A new report on push notifications and personalization from Leanplum finds a huge discrepancy between the behaviors of Android and iOS users. Android sees open rates twice as high as those on iOS, but Apple users open notifications much faster, suggesting they’re potentially more qualified.

Android sees open rates of 3.48 percent for push notifications, while iOS has open rates of 1.77 percent, or approximately half.


The report points out that, overall, iOS users opt in to receive notifications much less often than Android users. Beyond this, it tries explain the discrepancy in open rates as a function of the how each operating system deals with notifications:

On Android, messages “stick” around longer in the lock screen. A user is required to acknowledge the notification in some form, whether opening or dismissing, for it to disappear. Even after users shelve notifications, Android still lets them know they have unread notifications by adding a sticky icon to the top left corner of the home screen.

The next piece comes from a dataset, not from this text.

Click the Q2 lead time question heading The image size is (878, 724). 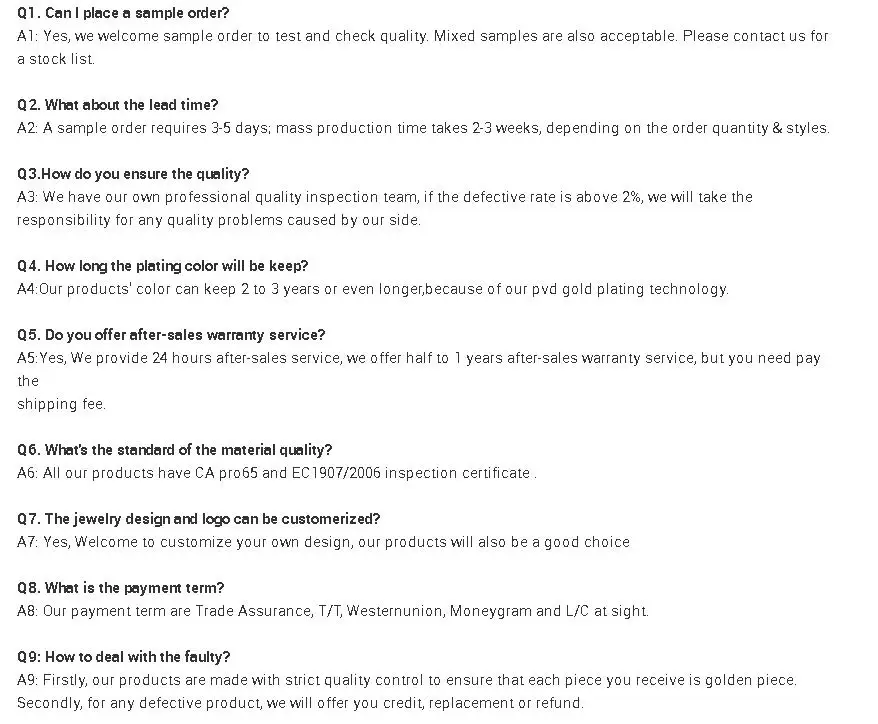[117, 105]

Conversely on iOS, once a user unlocks their screen to take any action, the message moves straight to the notification tray. It is then only accessible if a user drags the tray down from the top bar. The ephemeral nature of iOS push notifications may play a large role in the vast open rate differences.

In terms of open speed, Leanplum says its data show the the median (middle) time to open for Android users is 48 minutes. For iOS users, the median time is seven minutes. The company again attributes this, at least in part, to design differences.

The report also speculates, “Perhaps iOS users are trained to act with more immediacy, knowing how quickly pushes will be moved into the hard-to-find notifications tray.” It’s also possible that because iOS users tend to be more consciously selective about notifications, they are more qualified as an audience and more receptive to the notifications they do accept.

The remainder of the report is devoted to personalization.

As the graphic below indicates, personalized notifications see much better open rates than generic notifications. Leanplum explains that personalization can be very basic or deeper and more contextual: it can “factor in small details, such as the receiver’s first name . . . event parameter, action item, language, lifecycle, real-time location, and more.”

An earlier survey-based report from SessionM found significant resistance to “generic” notifications among consumers. In that report, 62 percent of respondents said they never wanted to receive push notifications or wanted them less than once per month — even from their “favorite brands.”

Brands and marketers often think about mobile experiences and notifications largely or exclusively in terms of their marketing objectives. This approach almost guarantees consumer resistance and failure. But when publishers and developers deliver real value or utility, their efforts are more likely to be well-received by mobile users.